→ ARTIKEL:
-=-=-=-=-

Skip to main content

Diskusi Antar Gelas

Ini bukan semacam perayaan. Ini hanya sebuah pertemuan, pertukaran kata antara dua orang kawan yang telah lama tak bersua, sebuah diskusi.

 
Bukan diskusi yang melelahkan. Soal pemilu yang sedang hangat-hangat tai ayam, atau soal utang negara yang menumpuk, atau masalah perbatasan negara yang bikin bingung. Ini hanya sebuah diskusi antara dua air, yang selalu bicara tentang perdamaian. Bacardi dan JackD yang mampu meluruhkan penat di otak. Diskusi yang melarut hingga dini hari itu, dimulai dari sebuah jalan raya di ujung Bioskop Metropole, Cikini. Kerinduan dua orang kawan lama yang telah lama tak bersua dimuntahkan saat itu. Bicara tentang kekasih, mantan kekasih, tentang kebosanan, kemarahan juga hal-hal yang remeh temeh. 

Saat itu, deru mobil yang terjebak macet, jadi semacan musik ilustrasi bagi kisah-kisah yang keluar secara jujur dan spontan dari mulut dua orang kawan itu. Belum ada air dengan kadar alkohol tinggi yang hadir dalam perbincangan itu. Hanya sebuah minuman kemasan botol yang rasanya manis bukan kepalang, jadi teman pengiring malam.

-=-=-=-=-

→ DATA HASIL EKSTRAKSI:
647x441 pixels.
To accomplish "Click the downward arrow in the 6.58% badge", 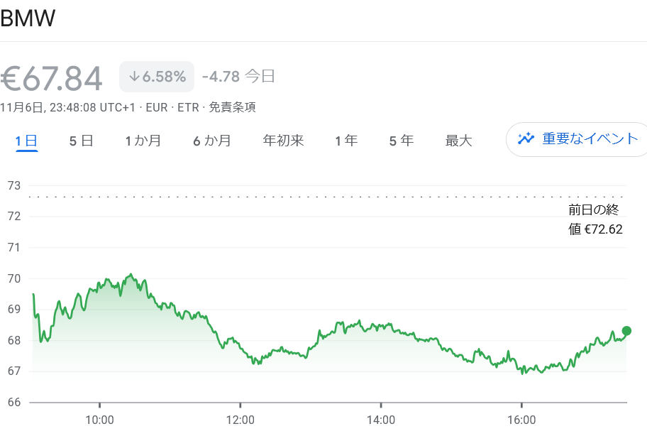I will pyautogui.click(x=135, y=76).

-=-=-=-=-

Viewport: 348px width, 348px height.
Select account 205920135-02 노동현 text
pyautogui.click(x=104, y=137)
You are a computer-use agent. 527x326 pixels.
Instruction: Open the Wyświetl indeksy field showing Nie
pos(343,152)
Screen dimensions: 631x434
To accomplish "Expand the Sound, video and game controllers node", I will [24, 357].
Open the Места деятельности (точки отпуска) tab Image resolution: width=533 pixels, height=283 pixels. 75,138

-=-=-=-=-

→ TUGAS YANG DIBERIKAN:
Tolong lanjutkan tulisan tentang obrolan dua kawan lama di Cikini itu, mulai tepat setelah kalimat terakhirnya.

→ JAWABAN TUGAS:
Malam makin melarut, dua perempuan itu pun butuh zat peringan otak. “Mari kita lanjutkan keriaan sederhana ini, ke ujung jalan lainnya?” ucap dua kawan itu bersepakat. Sambil menumpang kendaraan bermoncong maju berwarna merah, ujung malam pun terus bergulir di jalan sekitaran Wahid Hasyim. Di melly’s kami kembali berdiskusi. Seorang kawan turut bergabung. Kawan baru bagiku. Kawan dengan setumpuk kemarahan pada seseorang juga setumpuk kerinduan di dalamnya. Ia bercerita, aku mendengar. 

Kawanku yang lain juga bercerita, aku mendengar. Tidak cuma mendengar, tetapi juga memutar otak, dan kadang-kadang melayangkan pikiran entah ke mana. “Hei, bukan sekedar bir yang kita butuhkan, aku mau JackD, kau mau tidak?” Kawanku bertanya. “Menarik, sudah lama tidak memasukkan minuman kadar alkohol tinggi ke tubuhku. Hmm aku mau Bacardi kalau gitu, minuman yang sempat bikin aku muntah-muntah di pelataran parkir pasar baru tiga tahun lalu,” ucapku menggumam. Maka datanglah Bacardi dan JackD untuk bergabung dalam diskusi tiga orang kawan itu. 

Seteguk Bacardi, membuat perutku panas dan otakku meranggas. Dua teguk lainnya membuatku berpikir tentang seseorang yang entah sedang apa di sana dan entah memikirkanku atau tidak. Tiga teguk lainnya, membuat otakku sedikit melayang. Ada ranah abu-abu yang muncul saat itu. Semua seperti berhenti.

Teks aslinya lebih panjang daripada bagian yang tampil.